As concerns validation, the relative proportions of the five VmSC subtypes defined according to single-cell transcriptomics and those delineated by cytofluorimetric assessment of marker expression were comfortingly similar, as were their IL-33 expression levels (as long as mice of the same sex, age and husbandry were analyzed) (Fig. 3F and G). In addition, Spearman correlation analysis of the genes differentially expressed ≥2-fold in the five VmSC scRNAseq datasets showed a strong correspondence with population-level RNAseq datasets derived from the analogous cytofluorimetrically sorted VmSC subtypes (Fig. 3H).
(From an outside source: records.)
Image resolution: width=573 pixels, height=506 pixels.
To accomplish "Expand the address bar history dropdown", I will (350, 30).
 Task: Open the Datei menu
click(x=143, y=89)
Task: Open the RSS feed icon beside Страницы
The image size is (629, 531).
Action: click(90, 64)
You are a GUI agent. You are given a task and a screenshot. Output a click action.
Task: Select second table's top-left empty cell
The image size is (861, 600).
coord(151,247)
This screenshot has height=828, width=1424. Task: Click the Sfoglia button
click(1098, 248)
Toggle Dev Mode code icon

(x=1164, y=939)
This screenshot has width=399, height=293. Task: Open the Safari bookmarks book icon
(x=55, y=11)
Functional features of the VmSC subtypes
The deeper sequencing coverage afforded by population-level analysis of the individual VmSC subtypes uncovered several additional points of interest. First, all five subtypes expressed high levels of transcripts encoding the pan-fibroblast markers collagen1a2, vimentin and collagen3a1 (Fig. 4A). Second, Principal Component Analysis (PCA) showed VmSC2 to be the most divergent of the five populations (Fig. 4B), consistent with the fact that VmSC2 had more genes ≥2-fold up- or down-regulated vis-à-vis the four other subtypes than did VmSCs 1 and 3–5 (>1100 vs <900). Third, Gene-Set Enrichment Analysis (GSEA) revealed an over-representation of the “epithelial-mesenchymal transition” pathway, a hallmark of tissue remodeling and fibrosis, in VmSCs 1 and 2; while VmSCs 4 and 5 showed enrichment for the “adipogenesis” pathway (Fig. 4C, table S2). Fourth, analysis of cardinal marker transcripts (20) indicated that VmSC subtype 1 had a clear mesothelial component (Fig. 4D, top, and table S3), and was thus likely to encompass the population of IL-33+ cells at the circumference of the epididymal fat pad (Fig. 1E). Consistent with the GSEA analysis, VmSC2 was enriched for transcripts encoding markers of proliferation (Fig. 4D, upper middle), perhaps driving its strong divergence from the other 4 subtypes. VmSCs 4 and 5 exhibited the pattern of cardinal transcript over- (Pdgfrb, Notch3, Mcam) and under- (Cd34 and Ncam1) expression expected of pericytes or mural cells (20) (Fig. 4D, lower middle, and table S3). (Note that subtypes 1 and 3 also showed pericyte signatures, but more weakly, likely corresponding to the vascular IL-33+ cells depicted in Fig 1F.) VmSCs 4 and 5 exhibited the strongest expression of diagnostic adipocyte transcripts as well, VmSC4 seeming to be the more mature of the two cell-types (Fig. 4D, bottom, and table S3).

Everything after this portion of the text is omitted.